Question-46: What do you mean by Feature Engineering?

Answer: This is the step where you need to convert your data in the form where it can be understood by Machine Learning algorithms. Like converting data features into numerical features. Again, this needs to be done with carefulness. Feature engineering include following steps

  • Data Normalization.
  • Adding variables to represent the interactions of other variables.
  • Manipulating categorical variables.
  • Changing into the format which can be accepted by Machine Learning Model.

And to manipulate your data, you have to use various Machine Learning statistical techniques.

Question-47: Apache Spark MLib Machine Learning Library, in what format input should be provided?

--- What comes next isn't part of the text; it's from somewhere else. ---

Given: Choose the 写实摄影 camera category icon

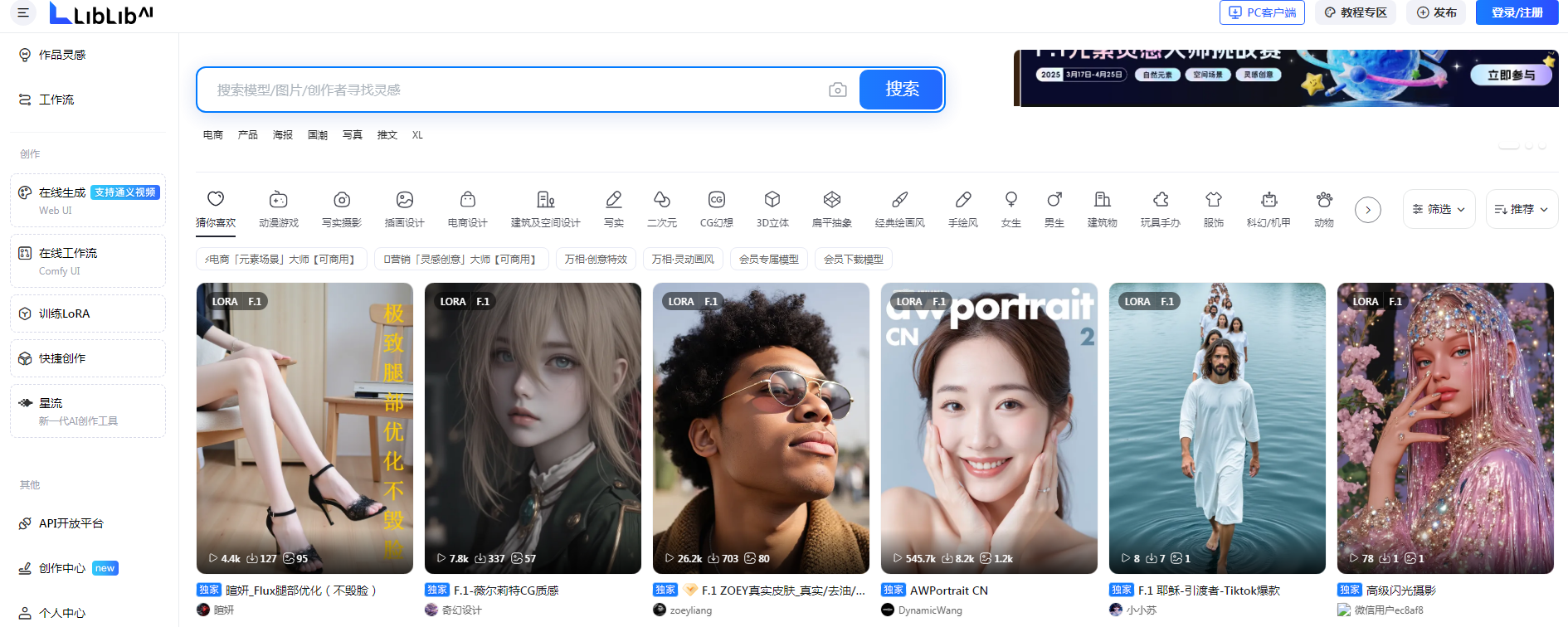Looking at the screenshot, I should point(342,200).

Answer: In case of Apache Spark MLib or Machine Learning Library, all variables usually has to be input as vectors of doubles. Hence, you have to convert your data features accordingly.  

Question-48: What all you do while Model Training step?

Answer: During the model training parameters inside the model will change according to how well the model perform on the input data. Suppose you are building a Spam classification model, then the algorithm which you will be using likely to find that certain words are better predictors of spam than others and therefore weight the parameters associated with those words higher. And once your model is trained, we find that certain words should have more influence because their consistency associated with spam emails then others.

And output of this step we would have a Machine Learning model. This model you would use for future predictions.

Question-49: How do you know that the model we trained is a good or not?

Answer: For that you use Model Tuning and Model evaluation step.

Question-50: What is the general reason because of which Machine Learning Model does perform poorly?

Answer: The cause of poor performance of Machine Learning Algorithm is because of either Overfitting or underfitting of the data.